Reproduce the records exactly as they appear, from the line containing "Where should I" through the line containing "I will point(394,307).", including both of those lines.

■ **PROVIDED INFORMATION**:

____

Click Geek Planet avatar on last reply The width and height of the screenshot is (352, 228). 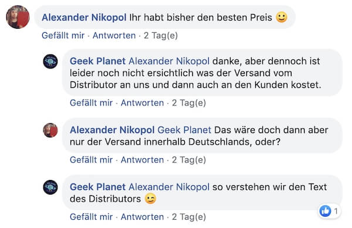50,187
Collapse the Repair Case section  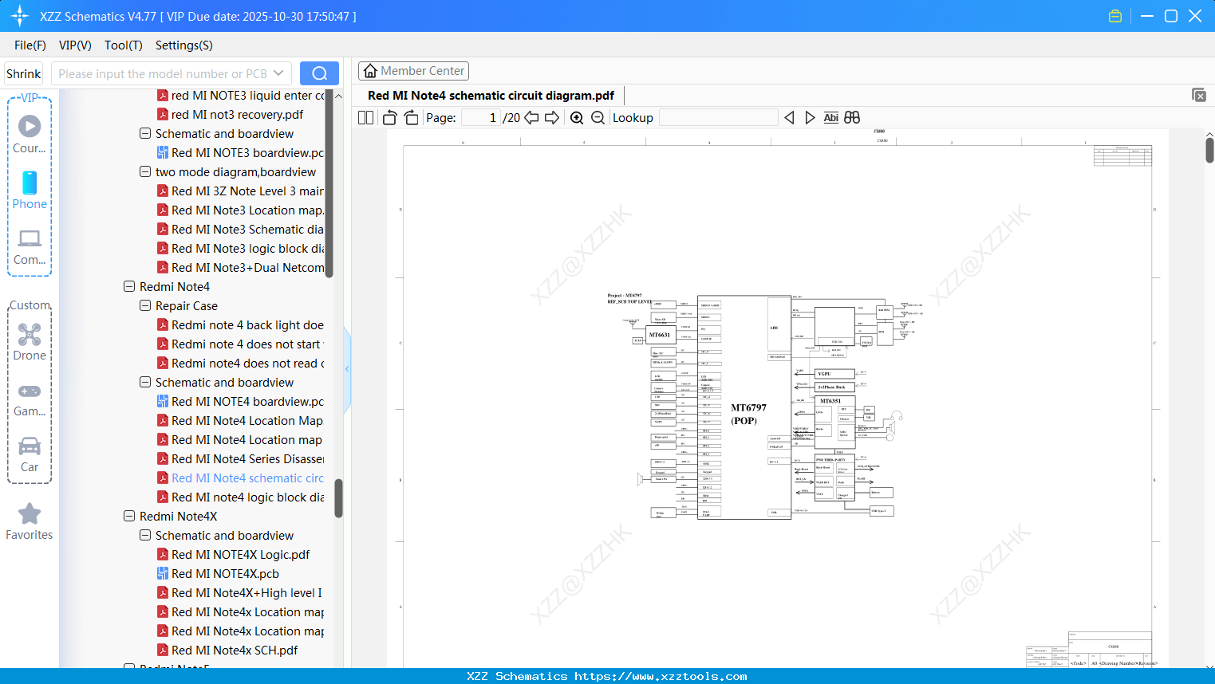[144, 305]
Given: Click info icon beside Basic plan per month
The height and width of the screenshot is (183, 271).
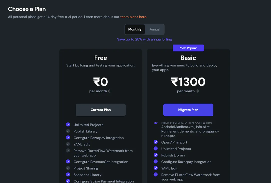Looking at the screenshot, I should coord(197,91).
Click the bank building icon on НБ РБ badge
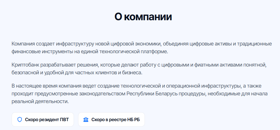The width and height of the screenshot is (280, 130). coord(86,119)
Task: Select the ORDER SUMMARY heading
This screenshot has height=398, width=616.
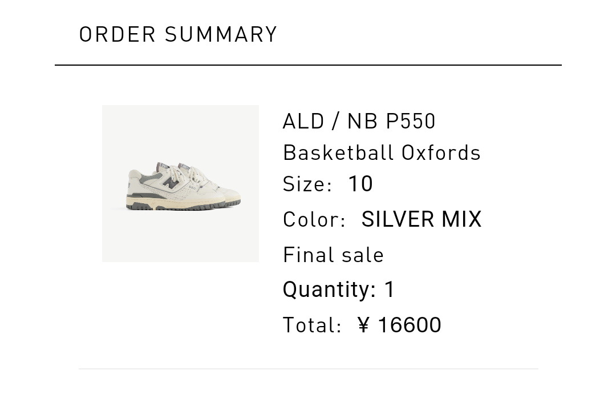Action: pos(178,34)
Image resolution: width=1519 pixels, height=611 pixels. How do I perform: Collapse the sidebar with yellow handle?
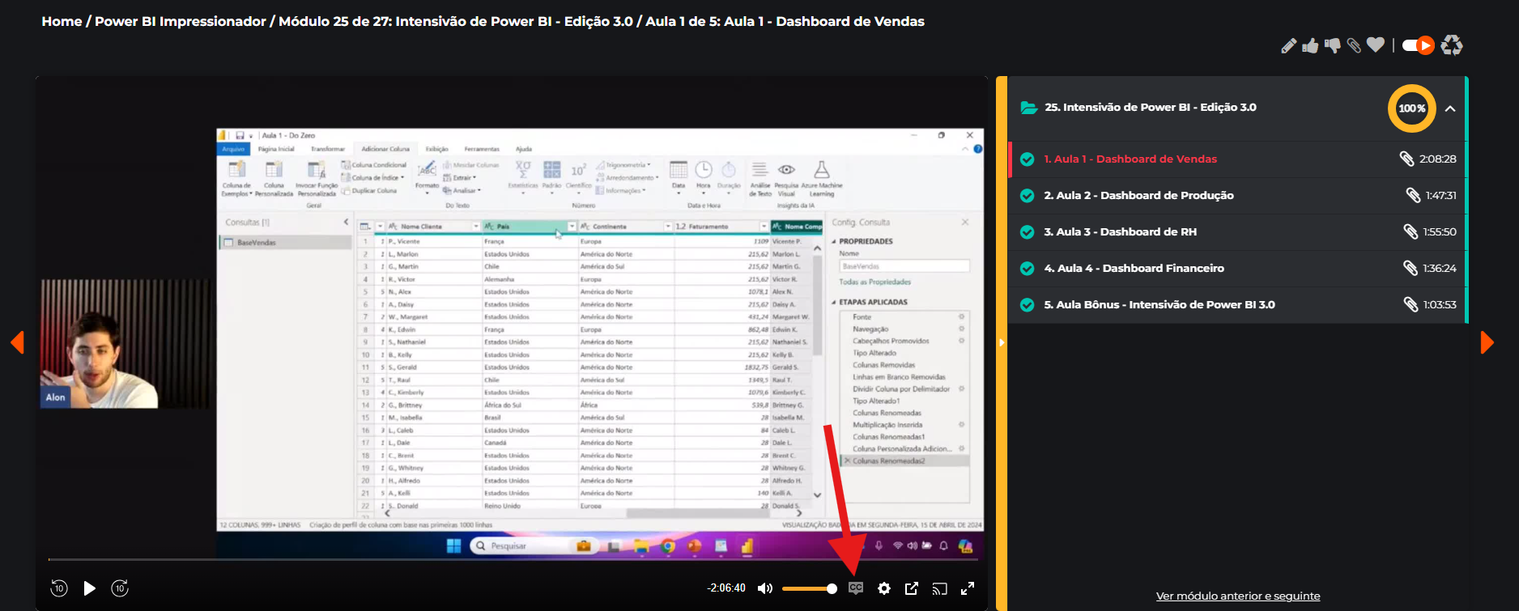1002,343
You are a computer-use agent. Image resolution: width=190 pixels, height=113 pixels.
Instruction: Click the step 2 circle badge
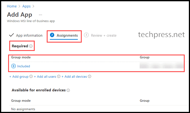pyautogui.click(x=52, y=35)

____

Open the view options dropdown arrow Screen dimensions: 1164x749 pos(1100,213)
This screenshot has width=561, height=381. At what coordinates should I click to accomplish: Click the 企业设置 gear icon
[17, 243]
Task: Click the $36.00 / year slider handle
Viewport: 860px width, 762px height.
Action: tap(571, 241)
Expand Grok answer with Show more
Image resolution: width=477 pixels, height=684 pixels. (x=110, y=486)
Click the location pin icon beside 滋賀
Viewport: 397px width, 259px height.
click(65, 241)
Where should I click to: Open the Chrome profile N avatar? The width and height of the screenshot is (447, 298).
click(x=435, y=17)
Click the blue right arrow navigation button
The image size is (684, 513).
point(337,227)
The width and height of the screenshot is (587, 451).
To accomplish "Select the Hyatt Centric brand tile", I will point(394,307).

____

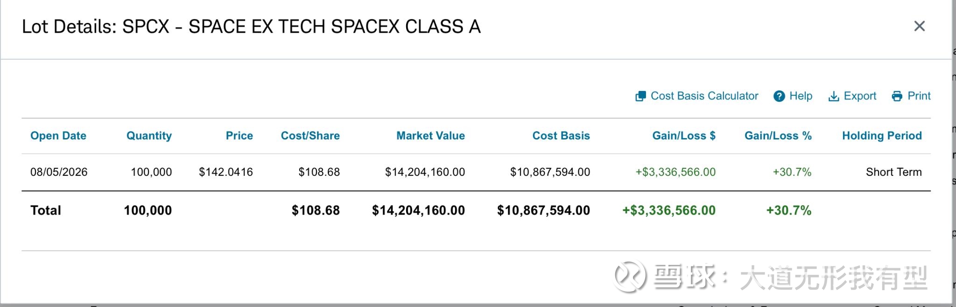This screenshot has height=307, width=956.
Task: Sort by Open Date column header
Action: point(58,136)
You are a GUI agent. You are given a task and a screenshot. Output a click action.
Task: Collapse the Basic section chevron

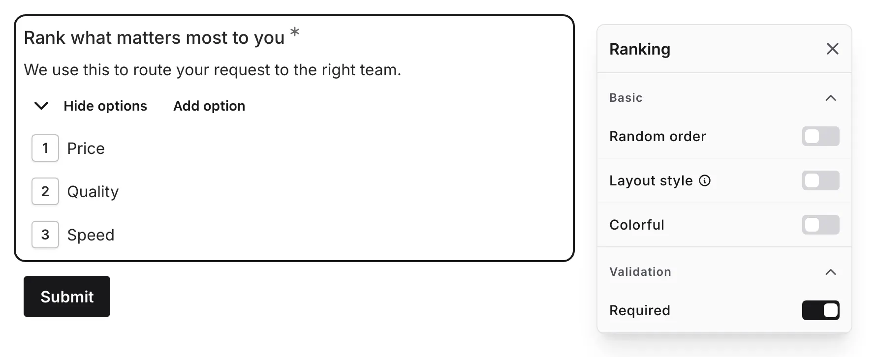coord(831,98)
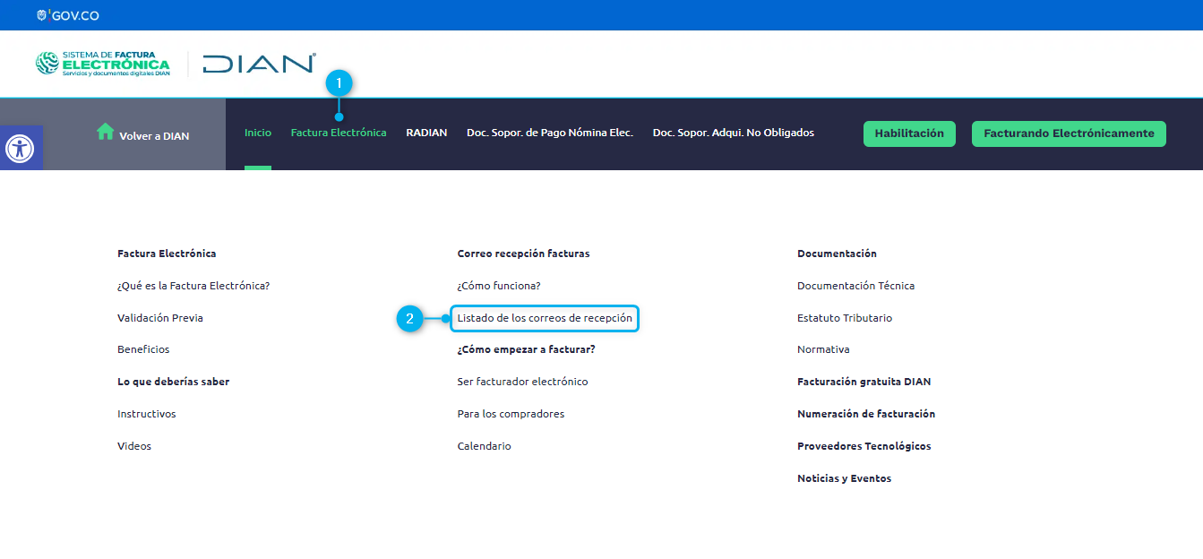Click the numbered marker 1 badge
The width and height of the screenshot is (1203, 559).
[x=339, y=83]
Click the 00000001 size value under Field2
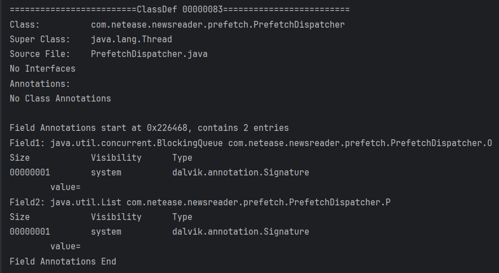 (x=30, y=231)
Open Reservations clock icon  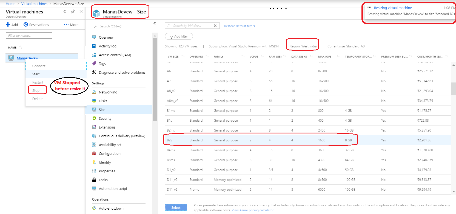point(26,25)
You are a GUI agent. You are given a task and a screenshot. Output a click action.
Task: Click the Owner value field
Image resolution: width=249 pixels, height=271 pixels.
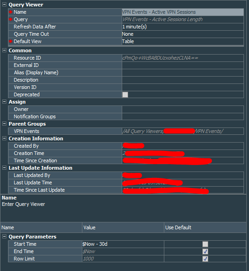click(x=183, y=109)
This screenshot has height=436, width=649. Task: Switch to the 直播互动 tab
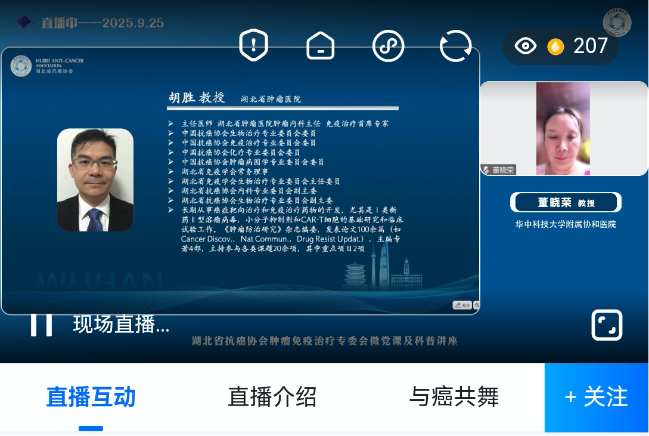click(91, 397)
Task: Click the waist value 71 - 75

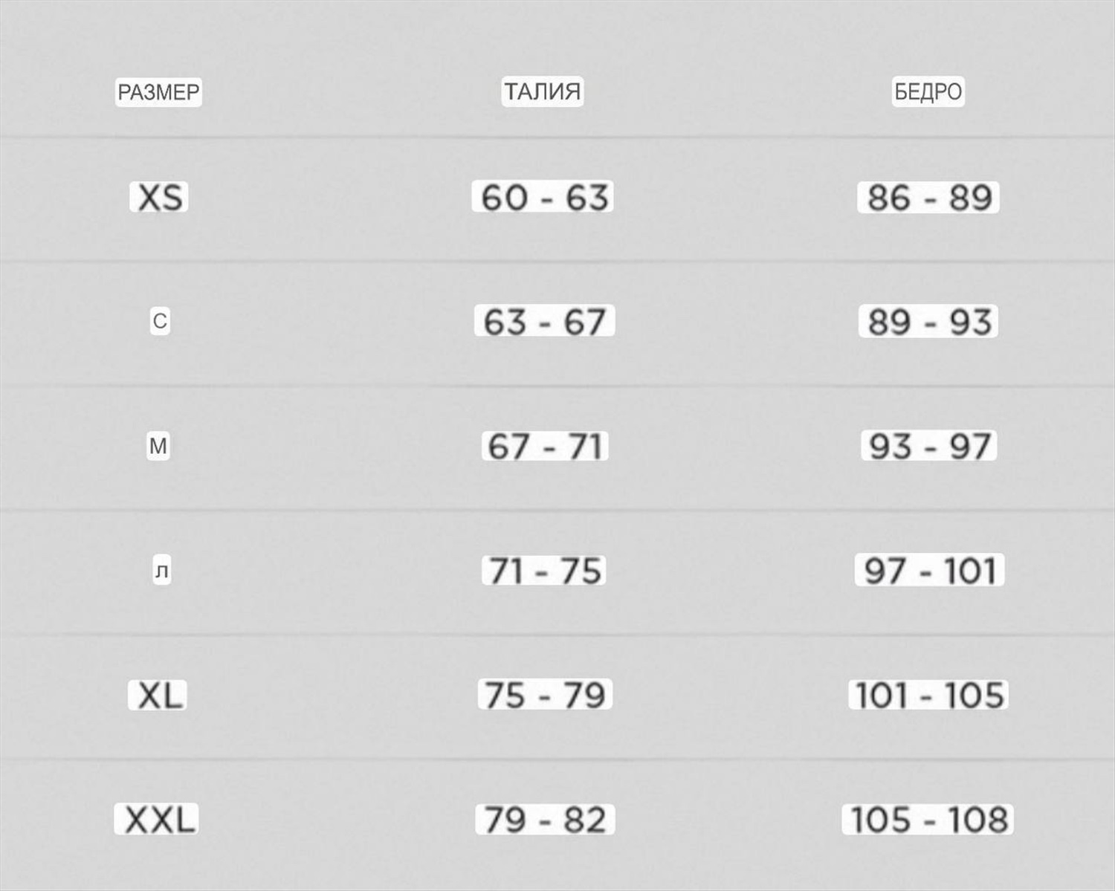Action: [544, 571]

____

■ **TASK ANSWER**:
Where should I click to: Open the Chrome profile N avatar? The width and height of the screenshot is (447, 298).
click(x=435, y=17)
Click the blue right arrow navigation button
The image size is (684, 513).
point(337,227)
The width and height of the screenshot is (587, 451).
To accomplish "Select the Hyatt Centric brand tile", I will point(394,307).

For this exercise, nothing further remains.